## Exercise requirements
Copy nothing but the lines from the one containing "This screenshot has width=1024, height=568." through the last line of the records, repeated exactly and without pictures.

━━━━━ Record excerpts ━━━━━

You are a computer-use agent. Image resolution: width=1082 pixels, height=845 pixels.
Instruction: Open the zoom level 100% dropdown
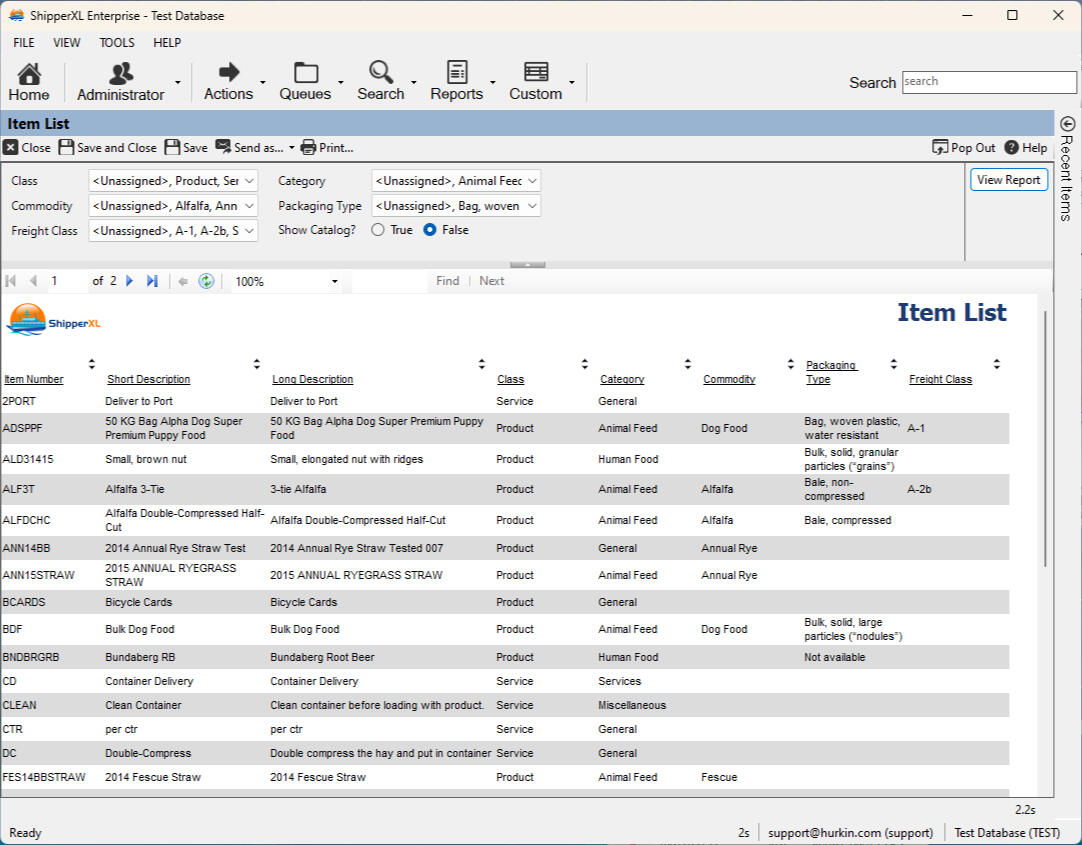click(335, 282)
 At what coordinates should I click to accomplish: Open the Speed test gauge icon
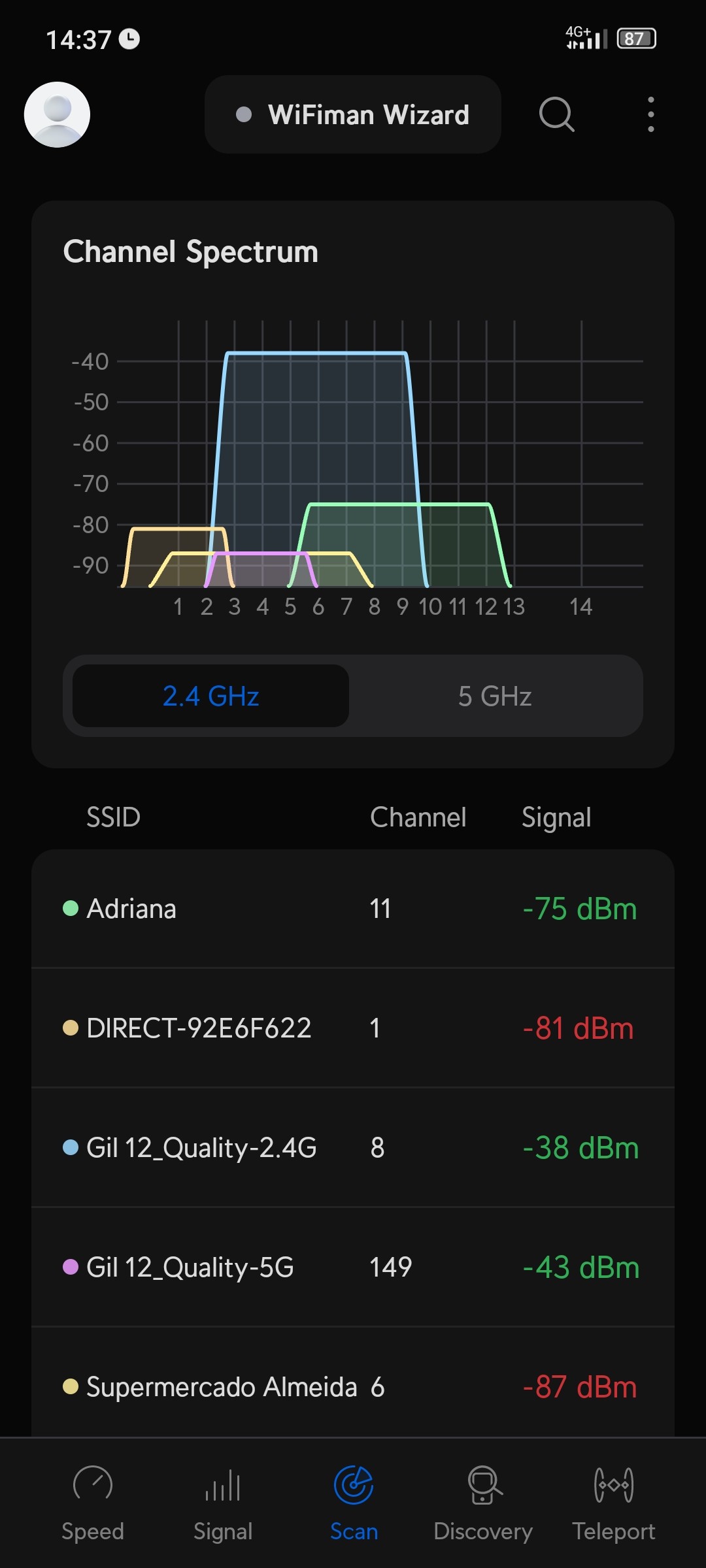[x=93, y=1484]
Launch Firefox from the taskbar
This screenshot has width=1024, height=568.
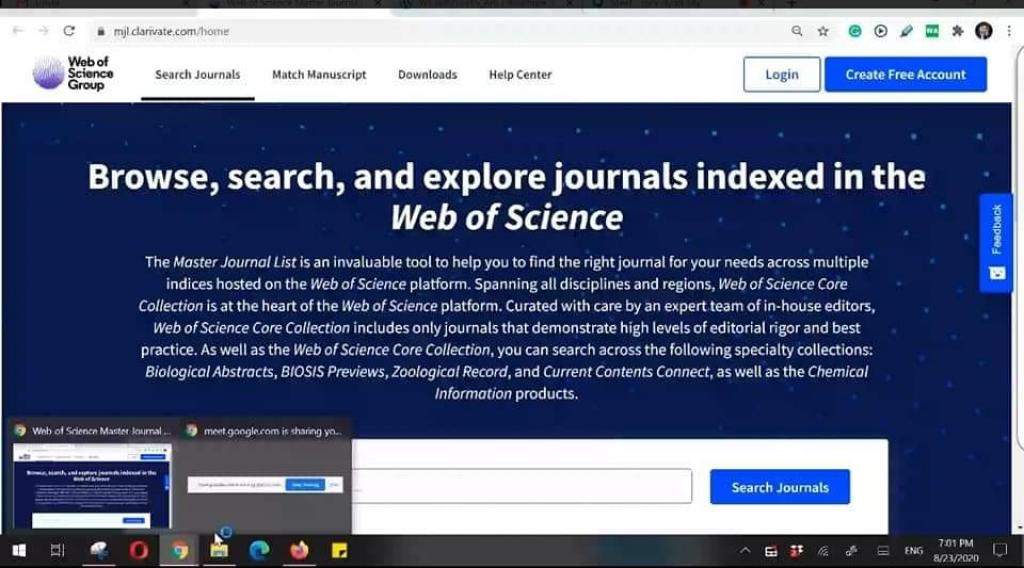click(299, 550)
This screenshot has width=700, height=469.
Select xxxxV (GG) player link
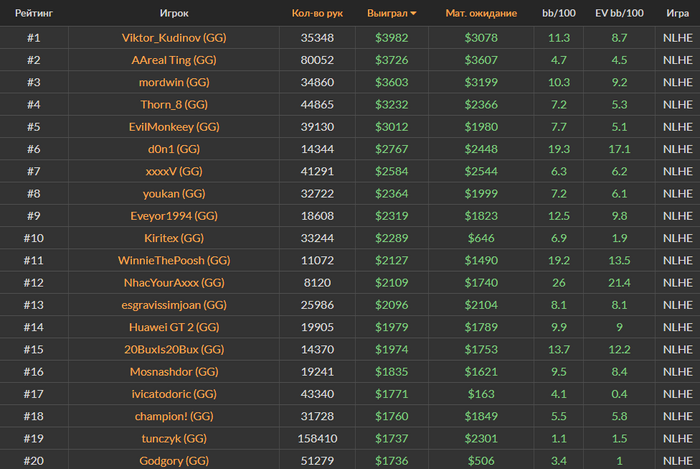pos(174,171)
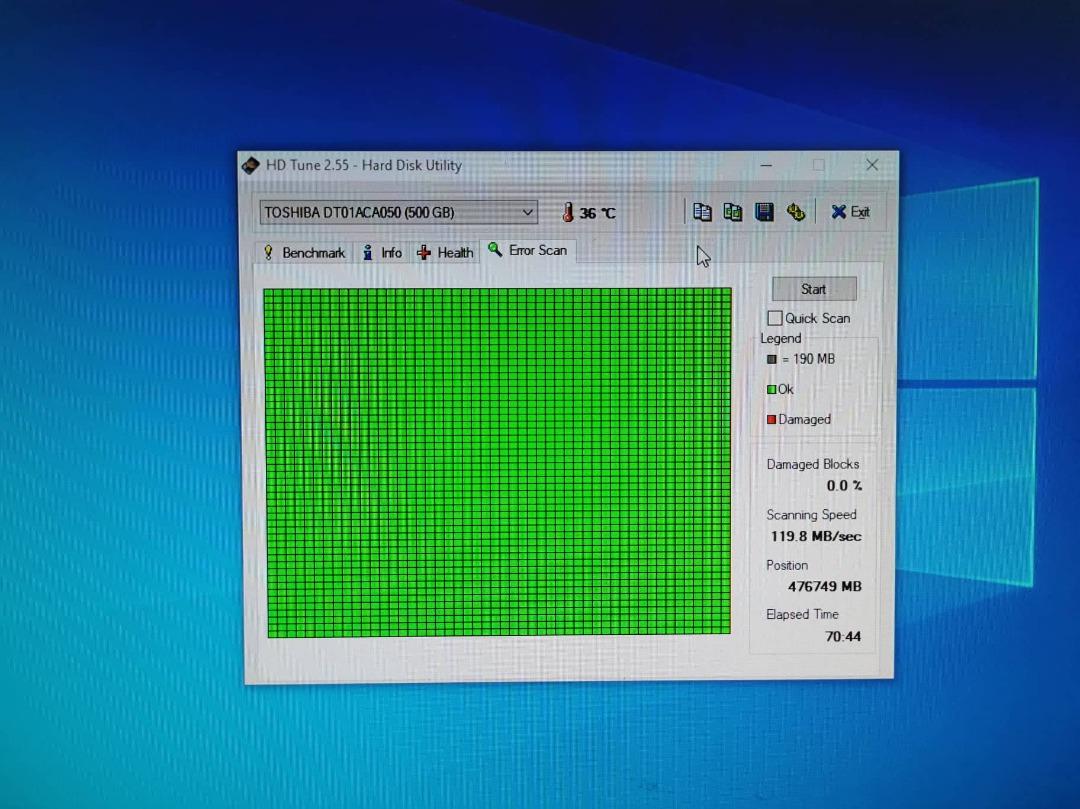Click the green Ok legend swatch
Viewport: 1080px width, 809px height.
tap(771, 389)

━━━━━

## The answer
This screenshot has width=1024, height=568.
click(299, 550)
This screenshot has width=700, height=469.
Select xxxxV (GG) player link
pos(174,171)
Click the green Ok legend swatch
Viewport: 1080px width, 809px height.
tap(771, 389)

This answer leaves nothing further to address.